Task prompt | Continue the text about the Belgian YouTuber Acid from the point where it stops.

Nathan Vandergunst (born 29 June 1999), known professionally as Acid (pronounced /'eɪsɪd/), is a Belgian YouTuber. He started his YouTube channel at the age of 13 in January 2013. He lives in Blankenberge, a seaside city in the Belgian province of West Flanders. He makes videos in Dutch.

== Biography ==
Vandergunst began posting videos on the video platform YouTube, mainly videos about the third-person shooter game Qpang. At the age of 13, he started his channel "YaDsAcid", which is also the name visible on his Twitch channel. He reportedly named his channel after the character "Acid Burn" from the 1995 film Hackers.

Since the start of his career, Vandergunst has had a majority Dutch audience. In order to make his videos understandable for all his viewers, he taught himself to speak Standard Dutch. As a result, his accent on the internet is considered a blend of Flemish and Dutch.

In late 2021, he released the single "Go, Acid!" together with Joost Klein and Apson, which was his debut single. The song spent 3 weeks in the Flemish Ultratop 50 charts, peaking at position 41.

== Controversy ==
In June 2023, Acid sparked controversy by publishing a YouTube video that revealed the names, photographs, and occupations of certain members of the Reuzegom student club. Just days earlier, several Reuzegom members had been convicted by a Belgian court for their involvement in the 2018 death of fellow student Sanda Dia during a hazing ritual. However, Acid argued that the sentences handed down were too lenient.

Dataset entries
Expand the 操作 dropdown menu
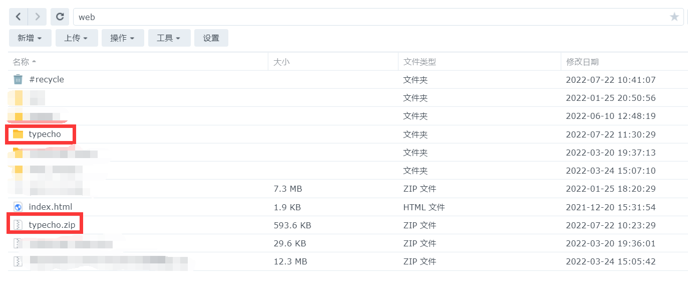Viewport: 688px width, 283px height. [x=123, y=38]
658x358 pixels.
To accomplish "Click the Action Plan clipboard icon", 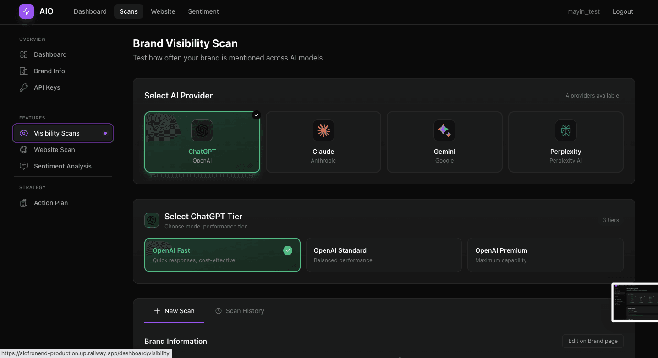I will pyautogui.click(x=24, y=203).
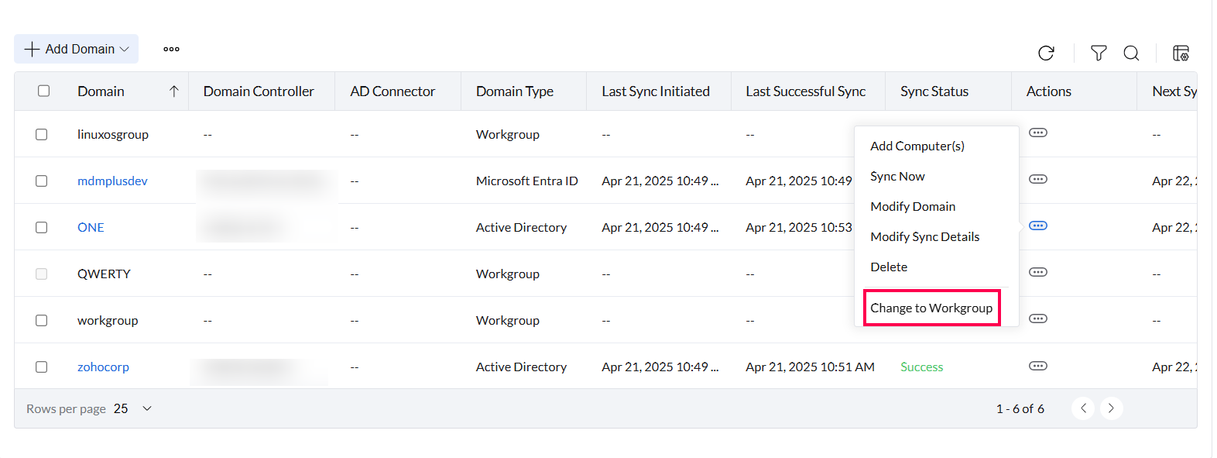This screenshot has width=1217, height=458.
Task: Click the search magnifier icon
Action: 1131,53
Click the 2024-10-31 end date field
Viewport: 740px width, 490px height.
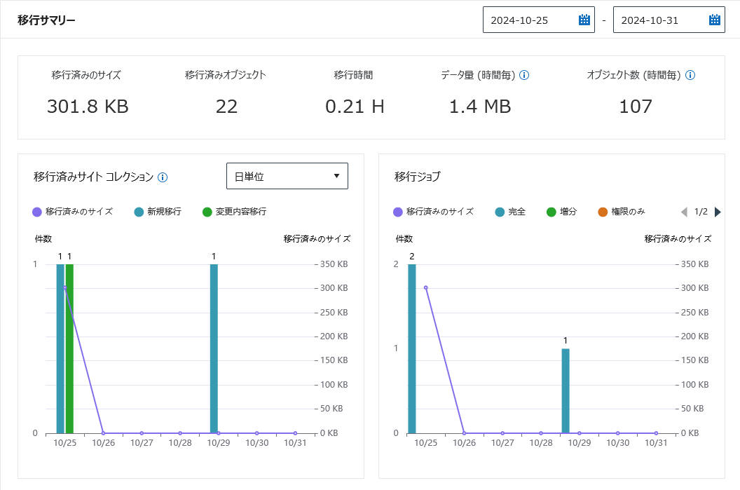point(669,20)
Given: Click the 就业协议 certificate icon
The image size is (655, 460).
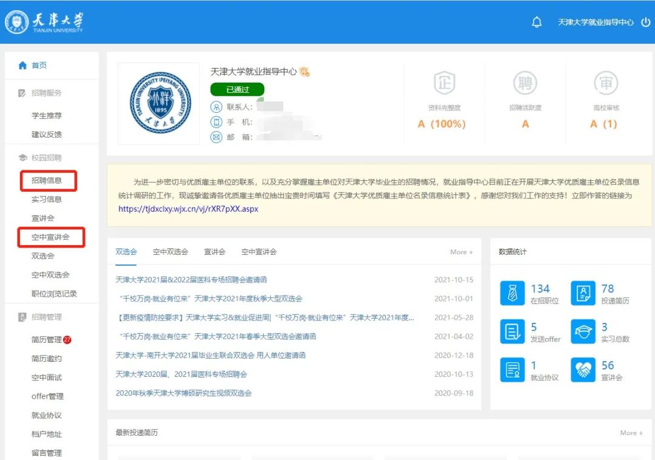Looking at the screenshot, I should (512, 370).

Response below |
Subsequently, Acid was sued in criminal court by former Reuzegom chairman Donald de Vinck de Winnezeele and NV DIMA, the holding company for his parents' restaurant, for harassment, slander, libel, defamation, discrimination and cyberbullying. The catalyst was Acid's accusation that the restaurant owner's son was partly responsible for Dia's death, accompanied by a flood of negative fake reviews and false reservations targeting the family's restaurant.

In February 2024, Acid was found guilty of electronic harassment. He was sentenced to a fine, provisional damages, and a three-month suspended prison sentence. Acid did not appeal his conviction. He started a crowdfunding campaign to cover the fines, damages, and legal costs, raising €160,000 within a few days. He committed to donate any surplus funds to the Sanda Dia Foundation, established by Sanda's father, Ousmane.